**Texto fornecido**
************

Concordo, a gente tem muitas variáveis para trabalhar no dia a dia. Além da cultura nacional, ampla, temos a cultura das cidades, a cultura das empresas, a cultura dos grupos, todas estas camadas se somando. O que funciona num ambiente nem sempre funciona bem no outro. Sem dúvida é um trabalho criativo escolher as soluções que funcionam em cada um.

#2

Fred, acredito que para a inovação aberta funcionar, devemos buscar o real motivo da falta de colaboração.

Se fosse a cultura estatal, o norte americano não estaria entre os mais competitivos no trabalho ao mesmo tempo entre os que mais se envolvem nos assuntos de sua comunidade, pois são um país de economia e política muito liberal.

Tendo trabalhado metade da minha vida profissional em uma estatal e outra metade na iniciativa privada, posso te afirmar que nas vezes em que algum colega tentou me puxar o tapete ou impedir meu acesso a alguma informação, isso aconteceu na iniciativa privada...

Acredito que se o dinheiro/status deixar de o principal motivo de participação em um projeto aberto, ele vai vingar por causa da disruptura com o modelo de trabalho tradicional.

Daí sim as pessoas vão focar no objetivo principal do projeto: melhorar a vida de todos.

#3


Alexandre, a ruptura com o modelo de trabalho tradicional não é garantia de mudança... 
nem para melhor... nem pior...você pode inclusive mudar e continuar tendo o mesmo resultado.  
Na gestão dos processos temos dois elementos que influenciam profundamente o andamento individual de cada um que compõe a equipe, e estes estão profundamente relacionados (conheço isso pois sou gestora de projetos). São eles os elementos culturais e os comportamentais. Nosso modelo de trabalho foi sim culturalmente herdado de outras nações, porém, naturalmente houveram mudanças, devido ao contexto que muda constantemente, assim como as necessidades dos projetos e das equipes, quando dizemos cultural também devemos lembrar como é nosso modelo cultural familiar, ou de amizades... alguns grupos tendem a ser mais confiantes, outros mais competitivos, outros mais inseguros... tudo tem uma motivação, mas nem sempre é algo percebido.
 
Na questão comportamental temos alguns padrões também... dando um exemplo, pessoas que possuem uma alta carga de responsabilidade no trabalho podem reagir de várias formas dependendo de como ela está  preparada (repertório),... se pegamos um designer, ou mesmo um programador,  que não tem contato algum com o cliente, não tem que dar satisfações a ele, e apenas fazer seu trabalho de forma operacional, e mudamos essa conduta, passamos a colocar ele em contato direto com o cliente, e faze-lo conceituar e defender seu trabalho, a carga de responsabilidade dele aumenta, e ele pode reagir tanto ficando inseguro  produzindo menos, quanto aumentando a produtividade dele se ele encarar aquilo como um desafio e sentir segurança, nesse caso o apoio que o restante da equipe deve dar a ele é muito importante (tanto os chefes, quanto os vários departamentos da empresa, quanto o restante da equipe de produção). ....

************

**Trecho da listagem**

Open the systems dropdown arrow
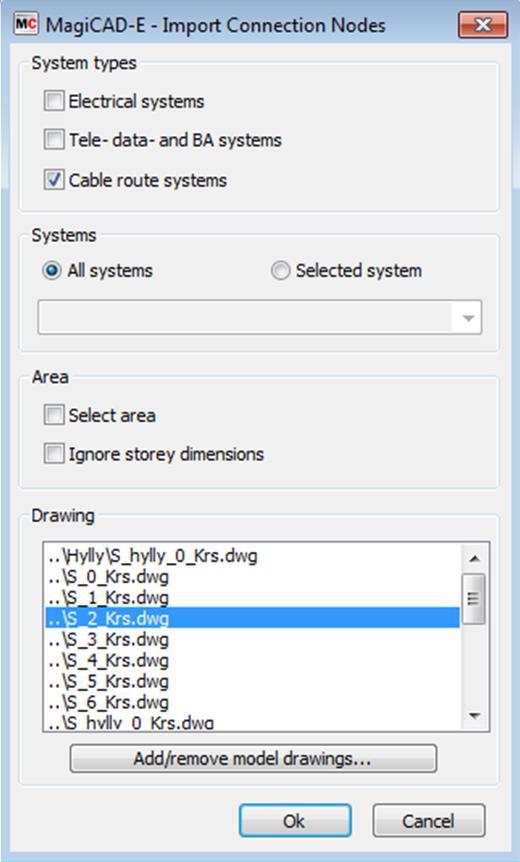point(468,318)
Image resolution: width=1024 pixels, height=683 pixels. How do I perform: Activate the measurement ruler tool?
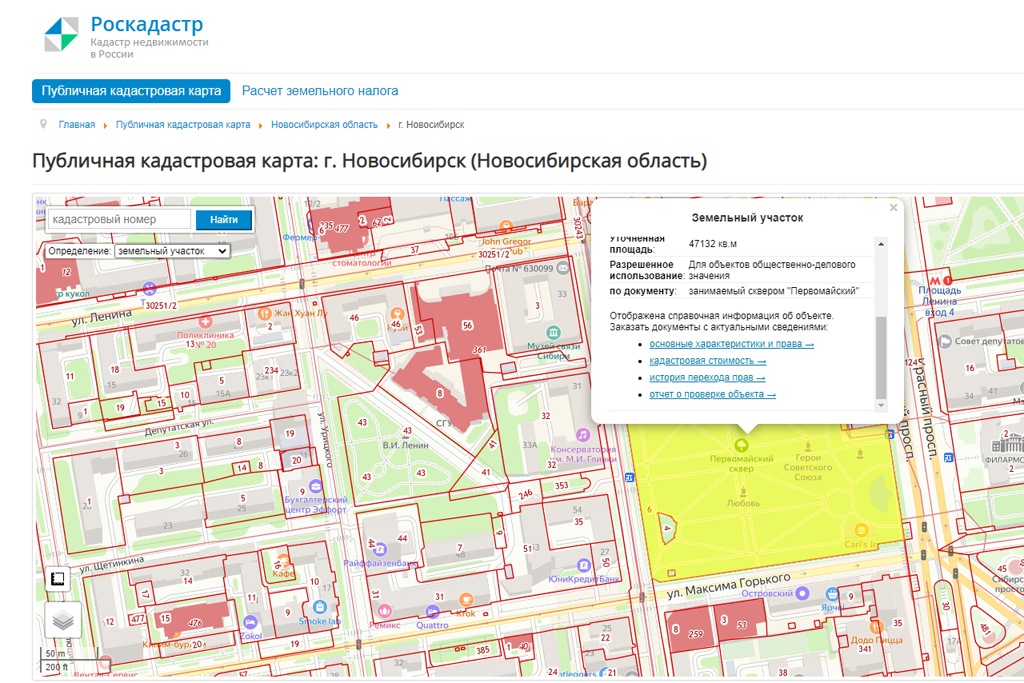[x=58, y=579]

************

**Tarefas a fazer**
1: Passe para o inglês esta frase do texto sobre cultura no trabalho: "O que funciona num ambiente nem sempre funciona bem no outro."
2: Dê continuidade ao texto sobre cultura no trabalho a partir do ponto em que ele para.
A listagem não entra em nada disto.

**Tarefas resolvidas**
1: What works in one environment doesn't always work well in another.

2:
E isso é manipulável. Se  isso acontecer com toda a equipe (ou time,como eu gosto de chamar) no segundo formato, a produtividade e envolvimento tende a aumentar de uma forma geral.... dessa forma existe espaço para a inovação acontecer naturalmente, buscando sempre soluções novas para questões antigas. É  mais uma questão de relacionamento inter pessoal, empatia.... é o perceber como o outro é/está e dar apoio a ele e ao crescimento individual de cada um, e estes ao se sentirem confortáveis com a atitude de apoio começam a reproduzir o mesmo.
 
Conseguir envolver o time é realmente trabalhoso. Pensa-se muitas vezes que é uma questão de dinheiro, mas quase ninguém começa a reclamar do trabalho somente com isso, as reclamações sempre vem acompanhadas, a questão de quanto se ganha para fazer algo é só o mais fácil de perceber por ser mais fácil de quantificar ......

Talvez essa discução seja uma oportunidade bacana para fazermos alguns mapeamentos de conduta para gerar essa motivação voltada a inovação aberta nas equipes

;-)

#4

A minha teoria de motivação para participação em comunidades está fundamentada no prazer. Escrevi um artigo há alguns anos sobre Virtualidades Comunais. Se a pessoa sente prazer em participar, ela participa. A partir do momento em que a comunidade lhe traz mais chateação do que prazer, então ela desanima.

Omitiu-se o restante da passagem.